_PROBLEM REQUIREMENTS_: If a line in the data has the string "more", please show it.

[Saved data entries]
##############################
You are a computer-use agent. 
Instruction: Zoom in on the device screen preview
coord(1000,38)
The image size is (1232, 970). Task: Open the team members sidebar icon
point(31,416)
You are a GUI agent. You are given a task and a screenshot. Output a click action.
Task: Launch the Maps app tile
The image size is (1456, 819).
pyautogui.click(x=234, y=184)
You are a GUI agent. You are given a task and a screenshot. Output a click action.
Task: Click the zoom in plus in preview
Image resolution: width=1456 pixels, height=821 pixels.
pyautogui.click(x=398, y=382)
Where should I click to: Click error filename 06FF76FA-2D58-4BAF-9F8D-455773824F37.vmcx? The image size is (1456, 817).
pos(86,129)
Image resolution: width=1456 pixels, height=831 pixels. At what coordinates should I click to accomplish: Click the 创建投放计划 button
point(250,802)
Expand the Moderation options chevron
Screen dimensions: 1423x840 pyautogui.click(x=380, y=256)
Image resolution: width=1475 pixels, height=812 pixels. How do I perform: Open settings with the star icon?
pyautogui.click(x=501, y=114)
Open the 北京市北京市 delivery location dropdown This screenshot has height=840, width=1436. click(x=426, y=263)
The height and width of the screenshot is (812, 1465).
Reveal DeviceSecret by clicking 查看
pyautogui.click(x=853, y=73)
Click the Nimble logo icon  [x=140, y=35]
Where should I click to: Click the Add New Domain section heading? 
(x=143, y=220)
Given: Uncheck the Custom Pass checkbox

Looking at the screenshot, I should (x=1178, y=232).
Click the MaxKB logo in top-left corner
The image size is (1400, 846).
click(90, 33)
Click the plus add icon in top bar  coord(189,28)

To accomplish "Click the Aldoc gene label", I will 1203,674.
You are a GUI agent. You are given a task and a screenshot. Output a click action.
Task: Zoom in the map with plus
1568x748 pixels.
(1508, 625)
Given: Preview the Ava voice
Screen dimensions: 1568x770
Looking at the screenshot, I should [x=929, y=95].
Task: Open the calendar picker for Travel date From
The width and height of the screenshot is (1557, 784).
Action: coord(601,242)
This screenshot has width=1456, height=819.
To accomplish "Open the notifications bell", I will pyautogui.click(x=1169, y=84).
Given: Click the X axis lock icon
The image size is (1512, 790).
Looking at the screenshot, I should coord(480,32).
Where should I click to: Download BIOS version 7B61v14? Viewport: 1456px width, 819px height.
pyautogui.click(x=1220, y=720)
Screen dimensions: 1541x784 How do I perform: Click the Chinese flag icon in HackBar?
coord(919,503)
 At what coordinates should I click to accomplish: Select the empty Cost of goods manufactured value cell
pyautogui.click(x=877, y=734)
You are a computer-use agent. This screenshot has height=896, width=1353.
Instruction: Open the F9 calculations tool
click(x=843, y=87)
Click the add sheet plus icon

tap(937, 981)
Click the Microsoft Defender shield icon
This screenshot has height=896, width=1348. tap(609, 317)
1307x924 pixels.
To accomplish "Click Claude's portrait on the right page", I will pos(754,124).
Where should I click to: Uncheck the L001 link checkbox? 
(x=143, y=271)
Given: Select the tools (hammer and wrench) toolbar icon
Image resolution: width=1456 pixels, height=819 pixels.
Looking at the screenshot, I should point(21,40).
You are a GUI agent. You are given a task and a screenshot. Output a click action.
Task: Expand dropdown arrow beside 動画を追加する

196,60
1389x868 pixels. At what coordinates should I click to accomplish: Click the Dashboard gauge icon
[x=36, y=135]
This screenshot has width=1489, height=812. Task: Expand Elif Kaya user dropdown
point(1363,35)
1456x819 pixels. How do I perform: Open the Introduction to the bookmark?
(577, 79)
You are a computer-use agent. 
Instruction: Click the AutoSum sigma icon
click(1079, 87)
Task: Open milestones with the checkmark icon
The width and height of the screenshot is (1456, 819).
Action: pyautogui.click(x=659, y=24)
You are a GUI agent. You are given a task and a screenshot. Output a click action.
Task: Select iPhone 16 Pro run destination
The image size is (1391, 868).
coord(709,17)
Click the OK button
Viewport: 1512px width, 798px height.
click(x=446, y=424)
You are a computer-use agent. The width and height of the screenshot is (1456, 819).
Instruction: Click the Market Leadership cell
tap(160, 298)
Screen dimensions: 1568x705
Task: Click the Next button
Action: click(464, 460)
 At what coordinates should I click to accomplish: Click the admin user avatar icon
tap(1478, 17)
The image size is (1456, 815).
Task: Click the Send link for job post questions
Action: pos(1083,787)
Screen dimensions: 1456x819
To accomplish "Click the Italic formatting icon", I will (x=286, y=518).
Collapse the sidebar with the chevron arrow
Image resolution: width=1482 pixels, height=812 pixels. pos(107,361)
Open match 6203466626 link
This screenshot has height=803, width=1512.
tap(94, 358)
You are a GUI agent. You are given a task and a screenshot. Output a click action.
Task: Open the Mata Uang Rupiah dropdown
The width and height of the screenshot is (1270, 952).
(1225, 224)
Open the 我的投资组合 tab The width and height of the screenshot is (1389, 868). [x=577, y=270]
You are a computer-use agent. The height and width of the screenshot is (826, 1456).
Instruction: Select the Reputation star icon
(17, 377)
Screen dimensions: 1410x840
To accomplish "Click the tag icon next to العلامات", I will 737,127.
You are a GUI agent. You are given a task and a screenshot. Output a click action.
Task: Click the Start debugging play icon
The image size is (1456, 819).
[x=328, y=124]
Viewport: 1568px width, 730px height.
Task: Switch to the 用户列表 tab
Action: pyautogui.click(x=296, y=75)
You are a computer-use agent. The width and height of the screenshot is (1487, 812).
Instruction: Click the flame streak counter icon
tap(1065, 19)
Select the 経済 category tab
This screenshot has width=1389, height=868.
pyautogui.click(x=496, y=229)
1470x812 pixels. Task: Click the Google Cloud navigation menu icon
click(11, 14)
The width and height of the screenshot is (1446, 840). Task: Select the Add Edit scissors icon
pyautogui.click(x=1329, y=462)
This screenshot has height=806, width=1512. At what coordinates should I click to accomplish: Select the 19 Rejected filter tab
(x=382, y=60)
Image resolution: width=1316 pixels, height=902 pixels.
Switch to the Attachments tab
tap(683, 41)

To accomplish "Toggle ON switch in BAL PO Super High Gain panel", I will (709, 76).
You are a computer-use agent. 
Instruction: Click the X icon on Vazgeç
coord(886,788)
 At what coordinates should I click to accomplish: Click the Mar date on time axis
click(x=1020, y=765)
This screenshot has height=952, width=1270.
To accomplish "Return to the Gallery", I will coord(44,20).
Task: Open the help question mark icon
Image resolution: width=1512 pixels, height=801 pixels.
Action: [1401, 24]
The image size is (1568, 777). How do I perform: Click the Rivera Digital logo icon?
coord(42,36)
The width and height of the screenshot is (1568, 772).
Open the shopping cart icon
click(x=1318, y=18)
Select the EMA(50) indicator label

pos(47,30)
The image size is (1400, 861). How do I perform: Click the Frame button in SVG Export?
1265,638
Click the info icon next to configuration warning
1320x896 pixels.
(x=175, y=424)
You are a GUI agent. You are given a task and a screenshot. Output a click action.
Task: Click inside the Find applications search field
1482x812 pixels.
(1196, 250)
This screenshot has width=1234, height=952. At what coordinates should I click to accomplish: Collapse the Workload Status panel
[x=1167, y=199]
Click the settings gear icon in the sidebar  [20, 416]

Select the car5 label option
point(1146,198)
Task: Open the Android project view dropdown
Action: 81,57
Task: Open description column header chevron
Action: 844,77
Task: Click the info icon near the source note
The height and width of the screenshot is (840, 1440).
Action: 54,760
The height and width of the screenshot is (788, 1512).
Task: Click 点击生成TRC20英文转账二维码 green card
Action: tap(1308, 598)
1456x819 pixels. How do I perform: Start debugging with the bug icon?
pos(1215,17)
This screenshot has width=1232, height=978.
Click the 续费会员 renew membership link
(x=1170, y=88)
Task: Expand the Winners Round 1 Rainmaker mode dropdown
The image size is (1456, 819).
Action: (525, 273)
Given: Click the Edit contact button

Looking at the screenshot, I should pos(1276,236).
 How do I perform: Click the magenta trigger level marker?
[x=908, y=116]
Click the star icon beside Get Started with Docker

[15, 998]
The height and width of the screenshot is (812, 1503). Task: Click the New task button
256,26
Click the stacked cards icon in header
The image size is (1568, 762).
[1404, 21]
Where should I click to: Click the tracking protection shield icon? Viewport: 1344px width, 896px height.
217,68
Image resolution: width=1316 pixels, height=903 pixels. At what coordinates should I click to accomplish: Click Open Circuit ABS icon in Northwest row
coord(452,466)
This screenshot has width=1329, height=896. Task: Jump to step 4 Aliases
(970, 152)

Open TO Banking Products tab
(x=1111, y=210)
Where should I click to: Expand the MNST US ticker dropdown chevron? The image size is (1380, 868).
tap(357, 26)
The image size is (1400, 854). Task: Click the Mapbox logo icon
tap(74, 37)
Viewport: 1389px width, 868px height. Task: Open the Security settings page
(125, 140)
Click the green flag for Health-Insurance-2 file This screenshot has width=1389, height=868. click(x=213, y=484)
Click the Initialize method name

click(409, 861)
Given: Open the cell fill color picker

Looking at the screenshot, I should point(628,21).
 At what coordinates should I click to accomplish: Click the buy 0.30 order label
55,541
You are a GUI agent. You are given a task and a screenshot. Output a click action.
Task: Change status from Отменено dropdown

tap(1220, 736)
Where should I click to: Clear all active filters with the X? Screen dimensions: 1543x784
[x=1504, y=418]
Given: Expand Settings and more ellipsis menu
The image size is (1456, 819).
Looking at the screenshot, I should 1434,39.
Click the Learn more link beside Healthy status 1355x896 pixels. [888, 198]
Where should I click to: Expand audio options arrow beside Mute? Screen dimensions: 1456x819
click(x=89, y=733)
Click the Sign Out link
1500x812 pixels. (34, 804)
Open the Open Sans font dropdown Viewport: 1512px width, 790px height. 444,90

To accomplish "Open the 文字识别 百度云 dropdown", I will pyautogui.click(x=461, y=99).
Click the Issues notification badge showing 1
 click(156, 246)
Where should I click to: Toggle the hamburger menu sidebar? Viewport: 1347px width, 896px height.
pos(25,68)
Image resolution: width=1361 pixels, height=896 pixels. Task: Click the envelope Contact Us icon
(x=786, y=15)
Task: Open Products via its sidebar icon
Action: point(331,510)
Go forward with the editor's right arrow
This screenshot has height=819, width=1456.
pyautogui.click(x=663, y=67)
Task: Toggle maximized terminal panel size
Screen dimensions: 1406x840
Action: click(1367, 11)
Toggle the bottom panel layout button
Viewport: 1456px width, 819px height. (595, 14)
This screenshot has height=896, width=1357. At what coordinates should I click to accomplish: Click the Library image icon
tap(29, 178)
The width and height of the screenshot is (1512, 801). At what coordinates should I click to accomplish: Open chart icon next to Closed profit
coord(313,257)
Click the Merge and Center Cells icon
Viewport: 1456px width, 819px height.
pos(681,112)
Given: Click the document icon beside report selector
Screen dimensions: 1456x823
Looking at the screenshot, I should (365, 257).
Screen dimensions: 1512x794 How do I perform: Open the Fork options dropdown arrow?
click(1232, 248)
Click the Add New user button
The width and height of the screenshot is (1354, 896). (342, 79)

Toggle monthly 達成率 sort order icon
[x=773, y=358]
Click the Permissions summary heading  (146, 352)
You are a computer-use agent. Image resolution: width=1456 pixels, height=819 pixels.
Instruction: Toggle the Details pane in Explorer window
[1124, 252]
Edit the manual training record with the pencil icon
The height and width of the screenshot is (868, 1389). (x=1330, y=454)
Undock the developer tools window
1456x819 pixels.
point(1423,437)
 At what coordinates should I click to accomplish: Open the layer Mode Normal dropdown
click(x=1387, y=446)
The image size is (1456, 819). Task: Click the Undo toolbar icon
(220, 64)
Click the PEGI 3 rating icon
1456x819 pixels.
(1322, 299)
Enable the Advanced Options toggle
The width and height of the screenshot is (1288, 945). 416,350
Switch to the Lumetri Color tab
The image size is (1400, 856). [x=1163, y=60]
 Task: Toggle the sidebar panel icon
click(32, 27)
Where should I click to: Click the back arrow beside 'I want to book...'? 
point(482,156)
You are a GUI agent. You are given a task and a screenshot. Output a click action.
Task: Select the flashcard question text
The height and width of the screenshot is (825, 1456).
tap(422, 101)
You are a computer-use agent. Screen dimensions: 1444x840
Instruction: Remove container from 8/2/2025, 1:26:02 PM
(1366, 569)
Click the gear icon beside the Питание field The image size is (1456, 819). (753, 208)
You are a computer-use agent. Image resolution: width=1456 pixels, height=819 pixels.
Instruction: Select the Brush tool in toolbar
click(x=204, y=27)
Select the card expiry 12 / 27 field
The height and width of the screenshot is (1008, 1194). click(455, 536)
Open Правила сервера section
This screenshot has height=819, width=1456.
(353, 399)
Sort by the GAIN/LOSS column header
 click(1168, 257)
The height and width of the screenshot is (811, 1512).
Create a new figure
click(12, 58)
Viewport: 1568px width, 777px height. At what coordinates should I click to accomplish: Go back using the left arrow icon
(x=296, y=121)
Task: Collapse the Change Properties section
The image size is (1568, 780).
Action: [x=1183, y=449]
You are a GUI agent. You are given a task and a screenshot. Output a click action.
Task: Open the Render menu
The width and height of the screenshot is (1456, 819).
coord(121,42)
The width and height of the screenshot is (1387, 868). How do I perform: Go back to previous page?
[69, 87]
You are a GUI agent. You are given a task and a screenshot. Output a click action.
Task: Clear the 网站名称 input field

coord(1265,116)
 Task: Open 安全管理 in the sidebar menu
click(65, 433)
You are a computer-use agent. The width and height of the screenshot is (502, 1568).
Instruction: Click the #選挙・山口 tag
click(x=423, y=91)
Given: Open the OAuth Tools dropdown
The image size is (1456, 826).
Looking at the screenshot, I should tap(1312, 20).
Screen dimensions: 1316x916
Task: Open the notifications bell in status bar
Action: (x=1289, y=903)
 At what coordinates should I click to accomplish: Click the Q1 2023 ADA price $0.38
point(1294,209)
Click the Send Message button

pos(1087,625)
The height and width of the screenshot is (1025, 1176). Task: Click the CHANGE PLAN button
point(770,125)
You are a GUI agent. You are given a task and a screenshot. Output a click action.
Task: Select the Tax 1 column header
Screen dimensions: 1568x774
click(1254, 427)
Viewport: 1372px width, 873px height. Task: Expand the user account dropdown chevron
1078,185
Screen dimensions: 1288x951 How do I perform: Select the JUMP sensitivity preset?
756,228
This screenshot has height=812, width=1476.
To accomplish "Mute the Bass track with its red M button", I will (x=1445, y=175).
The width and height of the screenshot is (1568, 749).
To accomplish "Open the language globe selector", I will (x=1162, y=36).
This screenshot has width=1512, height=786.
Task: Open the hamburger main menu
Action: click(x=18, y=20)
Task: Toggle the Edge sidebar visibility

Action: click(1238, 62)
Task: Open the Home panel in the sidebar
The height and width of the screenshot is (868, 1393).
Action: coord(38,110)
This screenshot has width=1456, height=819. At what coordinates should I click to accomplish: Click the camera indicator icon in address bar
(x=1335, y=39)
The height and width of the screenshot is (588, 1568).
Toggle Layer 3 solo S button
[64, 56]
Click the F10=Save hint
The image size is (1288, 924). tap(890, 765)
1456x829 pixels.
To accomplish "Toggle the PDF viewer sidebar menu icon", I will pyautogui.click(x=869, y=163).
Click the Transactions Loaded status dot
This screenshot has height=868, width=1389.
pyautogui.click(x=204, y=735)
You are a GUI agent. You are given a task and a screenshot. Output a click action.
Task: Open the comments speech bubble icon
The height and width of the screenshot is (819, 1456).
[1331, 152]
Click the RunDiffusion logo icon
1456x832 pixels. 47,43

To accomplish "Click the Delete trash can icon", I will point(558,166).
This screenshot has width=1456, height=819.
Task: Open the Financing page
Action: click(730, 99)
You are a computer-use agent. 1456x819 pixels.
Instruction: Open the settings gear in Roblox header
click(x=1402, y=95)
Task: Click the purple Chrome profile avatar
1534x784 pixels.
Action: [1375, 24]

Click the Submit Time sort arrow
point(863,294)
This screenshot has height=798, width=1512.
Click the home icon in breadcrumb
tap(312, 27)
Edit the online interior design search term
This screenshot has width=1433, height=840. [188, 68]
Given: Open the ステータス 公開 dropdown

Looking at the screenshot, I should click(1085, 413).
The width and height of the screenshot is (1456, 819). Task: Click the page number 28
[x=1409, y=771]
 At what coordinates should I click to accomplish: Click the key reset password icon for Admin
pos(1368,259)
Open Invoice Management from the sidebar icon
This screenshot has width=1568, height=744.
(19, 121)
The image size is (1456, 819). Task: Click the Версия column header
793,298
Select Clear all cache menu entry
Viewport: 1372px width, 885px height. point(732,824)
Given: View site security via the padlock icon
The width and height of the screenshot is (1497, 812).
##############################
_SOLUTION_:
Given: Expand Settings and more ellipsis menu
Click the Learn more link beside Healthy status 1355x896 pixels. [888, 198]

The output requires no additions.